Containers: These are used in Azure Blob Storage to organize blobs. Containers help you manage and secure your blobs by grouping them logically. You can think of containers as folders in a file system, where each container can hold multiple blobs.
File Shares: This feature in Azure Files allows you to create file shares that can be accessed via the Server Message Block protocol. File shares are useful where you need shared access to files across multiple machines or applications.
Queues: Azure Queue Storage provides a messaging queue for storing and retrieving messages between different application components. Queues help you manage asynchronous communication and decouple different parts of your application, ensuring that messages are stored reliably until processed.
Tables: Azure Table storage stores large amounts of structured data. It handles non-relational structured data (also known as structured NoSQL data) with a key, attribute store and a schemeless design.
Azure Blob storage
Is a cloud-based object storage solution that can store unstructured data which includes audio, text, and Excel files, as well as user data from web apps and devices. Users can even access objects in Blob storage via HTTPS.
Blob storage is designed for:
- Storing large amounts of unstructured data such as text, video, and audio
- Storing files accessible across distributed system
- Streaming video and audio content
- Writing to log files
- Blob Storage always maintains multiple copies of your data to protect it from disasters.
- Azure Blob Storage provides high scalability to handle increasing data needs.
Types of blobs
- Block blobs: Storing large amounts of unstructured data, such as text and binary data. Block blobs are made up of blocks of data that can be uploaded independently and then committed together.
- Append blobs: Optimized for append operations, making them suitable for scenarios where data needs to be continuously added, such as log files. Data is added to the end of the blob without modifying existing content
- Page blobs: Designed for random read and write operations and are used primarily for virtual machine disks and other high-performance scenarios.
Azure Data Lake Storage Gen2
Azure Data Lake Storage Gen2 is a cloud storage service from Microsoft Azure that’s specifically designed for big data analytics and processing. Is a unique hybrid solution that combines the advantages of object storage and file storage in a single system.
Data Lake Storage Gen2 offers a hierarchical namespace, better integration with analytics. It is a highly scalable and cost-effective way to manage large amounts of structured, unstructured, and semi-structured data. It is built on top of Azure Blob storage and provides all the features of Blob storage while also supporting the Hadoop Distributed File System, making it an ideal solution for big data analytics.

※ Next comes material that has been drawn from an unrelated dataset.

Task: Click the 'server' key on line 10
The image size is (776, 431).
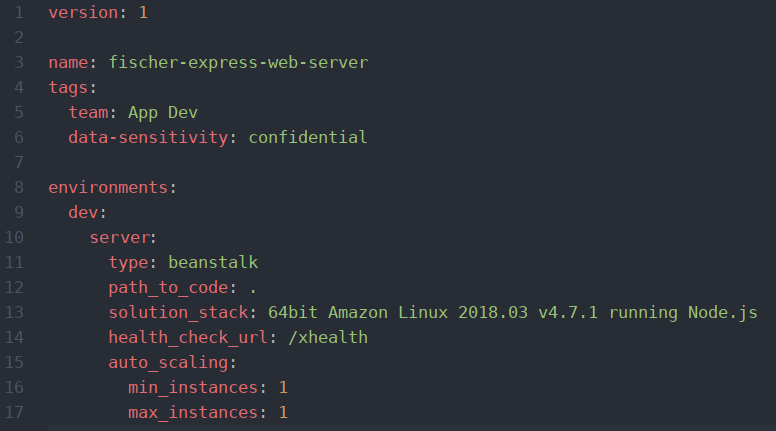Action: tap(119, 238)
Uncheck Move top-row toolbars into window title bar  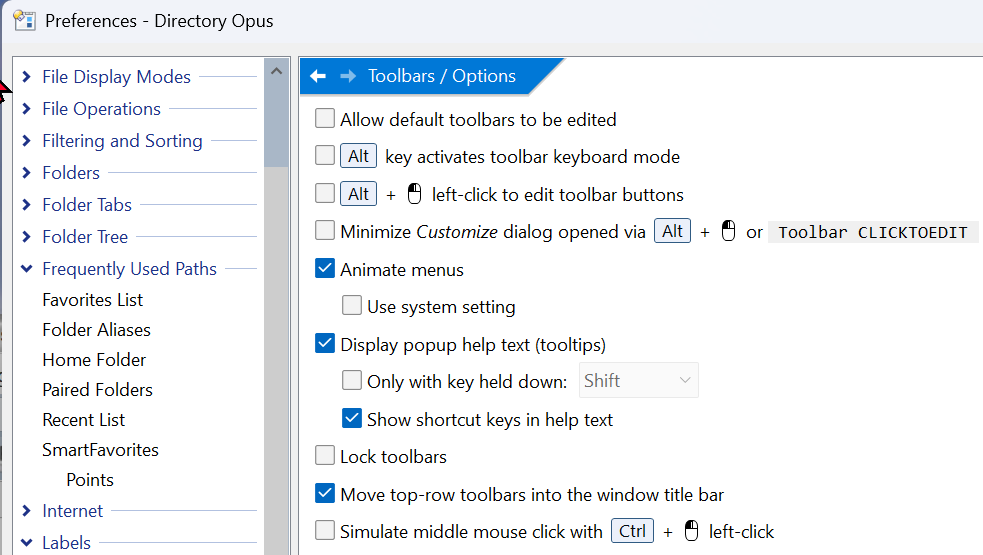pos(325,494)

Key features of Azure Data Lake Storage Gen2
- Hierarchical Namespace: The hierarchical namespace in Azure Data Lake Storage Gen2 organizes data in a directory-like structure, like traditional file systems. This feature allows users to manage their data using folders and subfolders, making it easier to handle large volumes of files and datasets.

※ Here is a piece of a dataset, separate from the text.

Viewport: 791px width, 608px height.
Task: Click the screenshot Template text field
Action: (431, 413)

- Scalability: Azure Data Lake Storage Gen2 provides virtually unlimited scalability. It supports the storage of petabytes of data, making it suitable for both large-scale data repositories and dynamically growing datasets. It provides high throughput and low latency performance, ensuring efficient data access and processing. This allows organizations to expand their storage capacity without compromising performance.
- Security: It provides robust security features to protect sensitive data. It includes encryption both at rest and in transit, auditing and access control, ensuring that data is secure while stored and during transmission.

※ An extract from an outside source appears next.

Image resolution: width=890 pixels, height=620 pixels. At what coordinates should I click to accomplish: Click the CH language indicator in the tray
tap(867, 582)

- High Availability and Disaster Recover: It ensures high availability by keeping multiple copies of your data in different locations. This means if one location experiences a problem, your data is still safe and accessible from other locations.
- Integration with Analytics Tools: It can easily connect with various data analytics tools, allowing organizations to use their preferred tools for data analysis and processing.
- Hadoop Distributed File System support: Compatible with HDFS, enabling seamless integration with big data frameworks and tools.
Azure blob Storage and Azure Data Lake Storage Gen2 (ADLS Gen2): Similarities
Azure Data Lake Storage Gen2 has many of the same features as Azure Blob Storage, except that hierarchical namespace must be enabled for ADLS Gen2. Both services are designed to store unstructured data and manage large volumes of data effectively. They offer data redundancy options such as Locally Redundant Storage and Geo-Redundant Storage to ensure data durability. Also, both provide various access tiers Hot, Cool, and Archive to optimize storage costs based on data access patterns.
Azure Blob Storage vs Azure Data Lake storage Gen2 (ADLS Gen2)
Azure Blob storage and ADLS Gen2 are both used for storing unstructured data such as videos, photos, audio files, text files and Excel files. Since you are storing data in an unstructured format, you cannot directly query data in either service. You will need to leverage another service to begin querying or analyzing that data.
Purpose
- Azure Blob Storage: Serves as a general-purpose object store suitable for a wide range of storage needs, including big data analytics.
- ADLS Gen2: Builds on Azure Blob Storage’s capabilities and is specifically optimized for large-scale analytics workloads.
How Data is Organized
- Azure Blob Storage: Data is organized within a storage account into containers, which hold blobs. It uses a logical folder structure and includes soft delete.
Soft delete: Allows for the recovery of deleted blobs within a retention period, providing a safeguard against accidental or malicious data loss.
- ADLS Gen2: Utilizes a hierarchical namespace that supports containers, files, and folders. It does not offer soft delete functionality.
Geo-Redundancy
- Azure Blob Storage: Provides several geo-redundant storage options to ensure data durability and availability:
Geo-Redundant Storage (GRS): Replicates data to a secondary region for disaster recovery.
Locally Redundant Storage (LRS): Keeps multiple copies of data within a single region for redundancy.
Zone-Redundant Storage (ZRS): Distributes data across multiple availability zones within a region for higher resilience.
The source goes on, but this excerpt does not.